Provider-level fields

yaml
providers:
  my-provider:
    baseUrl: https://api.example.com/v1
    apiKey: MY_PROVIDER_API_KEY
    api: openai-completions
    headers:
      X-Team: platform
    authHeader: true
    auth: apiKey
    discovery:
      type: ollama
    modelOverrides:
      some-model-id:
        name: Renamed model
    models:
      - id: some-model-id
        name: Some Model
        api: openai-completions
        reasoning: false
        input: [text]
        cost:
          input: 0
          output: 0
          cacheRead: 0
          cacheWrite: 0
        contextWindow: 128000
        maxTokens: 16384
        headers:
          X-Model: value
        compat:
          supportsStore: true
          supportsDeveloperRole: true
          supportsReasoningEffort: true
          maxTokensField: max_completion_tokens
          openRouterRouting:
            only: [anthropic]
          vercelGatewayRouting:
            order: [anthropic, openai]
          extraBody:
            gateway: m1-01
            controller: mlx

Allowed provider/model api values

  • openai-completions
  • openai-responses
  • openai-codex-responses
  • azure-openai-responses
  • anthropic-messages
  • google-generative-ai
  • google-vertex

Allowed auth/discovery values

  • auth: apiKey (default) or none
  • discovery.type: ollama

Validation rules (current)

Full custom provider (models is non-empty)

Required:

  • baseUrl
  • apiKey unless auth: none
  • api at provider level or each model

Override-only provider (models missing or empty)

Must define at least one of:

  • baseUrl
  • modelOverrides
  • discovery

Discovery

  • discovery requires provider-level api.

Model value checks

  • id required
  • contextWindow and maxTokens must be positive if provided

Merge and override order

ModelRegistry pipeline (on refresh):

  1. Load built-in providers/models from @oh-my-pi/pi-ai.
  2. Load models.yml custom config.
  3. Apply provider overrides (baseUrl, headers) to built-in models.
  4. Apply modelOverrides (per provider + model id).
  5. Merge custom models:
    • same provider + id replaces existing
    • otherwise append
  6. Apply runtime-discovered models (currently Ollama and LM Studio), then re-apply model overrides.

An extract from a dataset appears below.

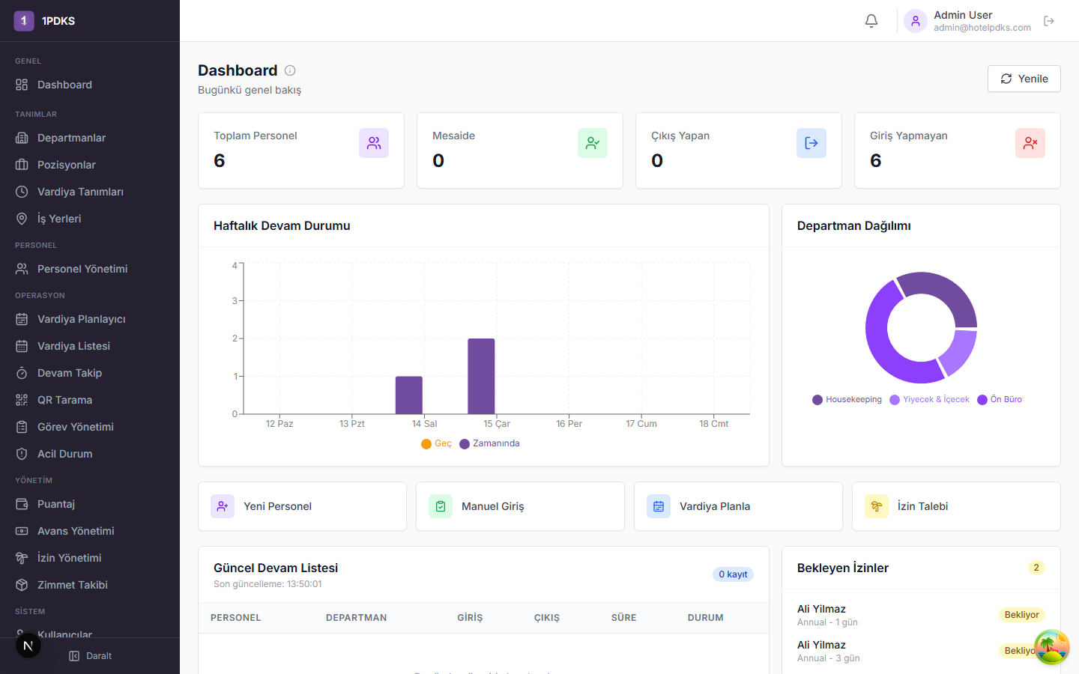Click the Ön Büro color dot in legend

coord(982,400)
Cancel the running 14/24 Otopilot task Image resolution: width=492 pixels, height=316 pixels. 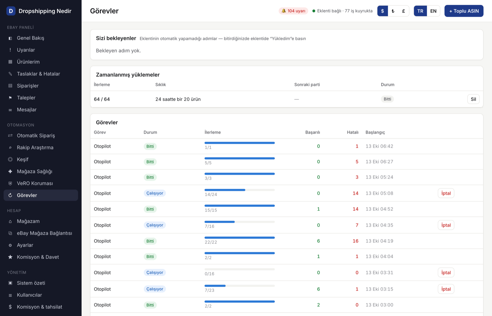(x=446, y=193)
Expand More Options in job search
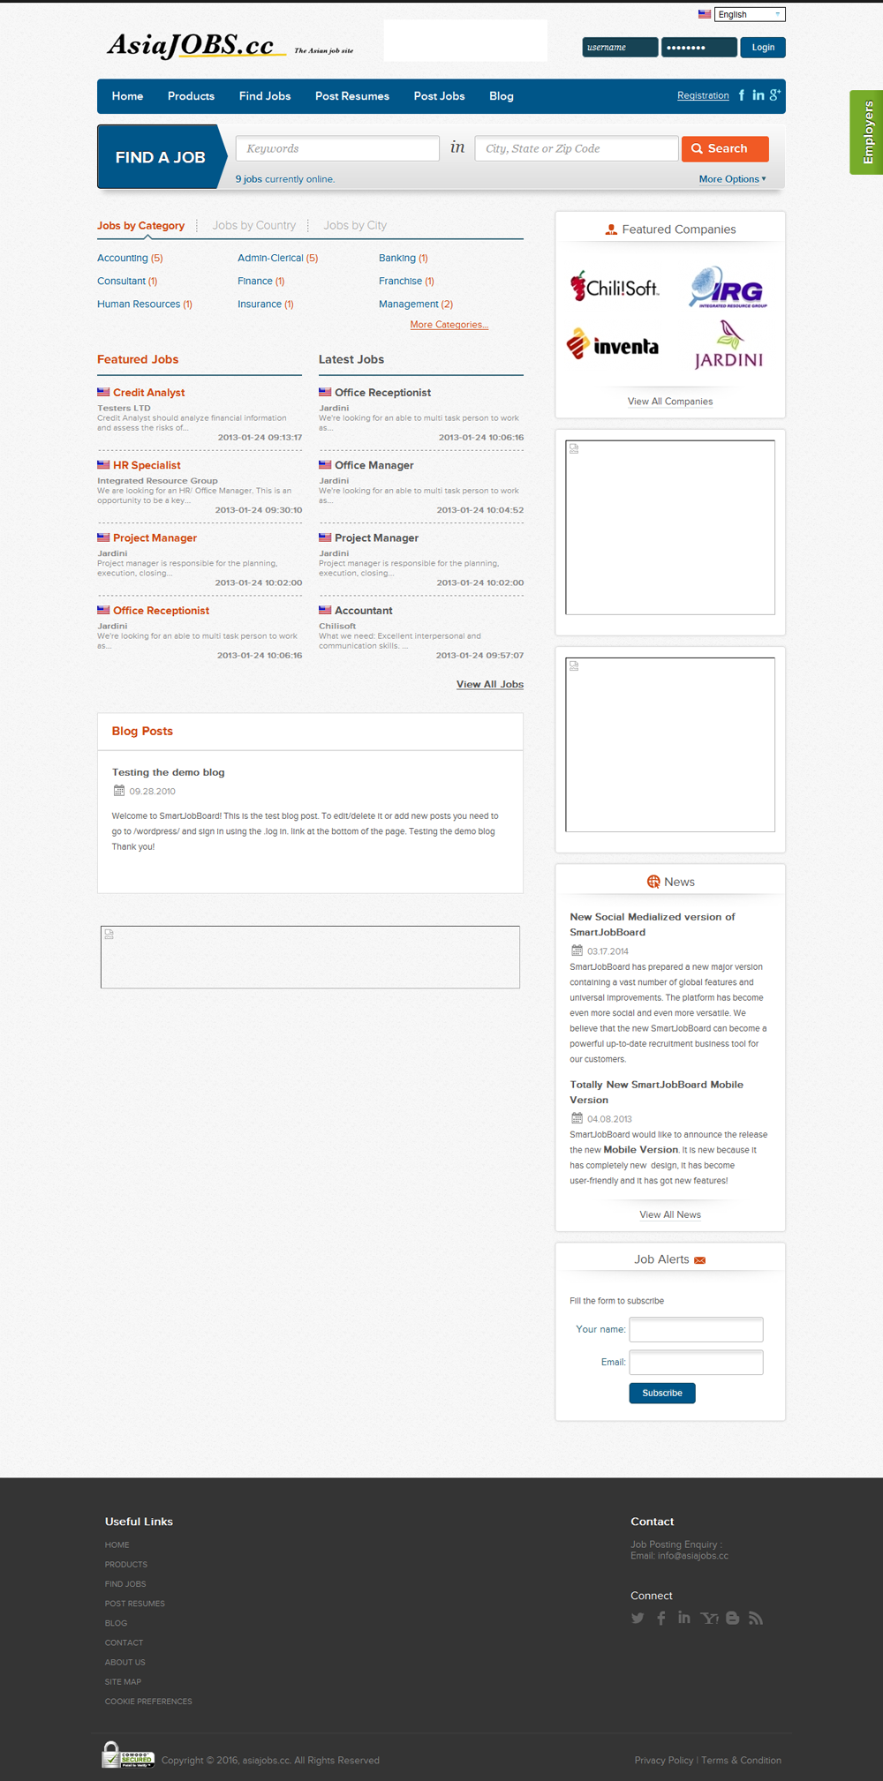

Provider defaults vs per-model overrides:

  • Provider headers are baseline.
  • Model headers override provider header keys.
  • modelOverrides can override model metadata (name, reasoning, input, cost, contextWindow, maxTokens, headers, compat, contextPromotionTarget).
  • compat is deep-merged for nested routing blocks (openRouterRouting, vercelGatewayRouting, extraBody).

Runtime discovery integration

Implicit Ollama discovery

If ollama is not explicitly configured, registry adds an implicit discoverable provider:

  • provider: ollama
  • api: openai-completions
  • base URL: OLLAMA_BASE_URL or http://127.0.0.1:11434
  • auth mode: keyless (auth: none behavior)

Runtime discovery calls GET /api/tags on Ollama and synthesizes model entries with local defaults.

Implicit llama.cpp discovery

If llama.cpp is not explicitly configured, registry adds an implicit discoverable provider: Note: it's using the newer antropic messages api instead of the openai-competions.

  • provider: llama.cpp
  • api: openai-responses
  • base URL: LLAMA_CPP_BASE_URL or http://127.0.0.1:8080
  • auth mode: keyless (auth: none behavior)

Runtime discovery calls GET models on llama.cpp and synthesizes model entries with local defaults.

Implicit LM Studio discovery

If lm-studio is not explicitly configured, registry adds an implicit discoverable provider:

  • provider: lm-studio
  • api: openai-completions
  • base URL: LM_STUDIO_BASE_URL or http://127.0.0.1:1234/v1
  • auth mode: keyless (auth: none behavior)

Runtime discovery fetches models (GET /models) and synthesizes model entries with local defaults.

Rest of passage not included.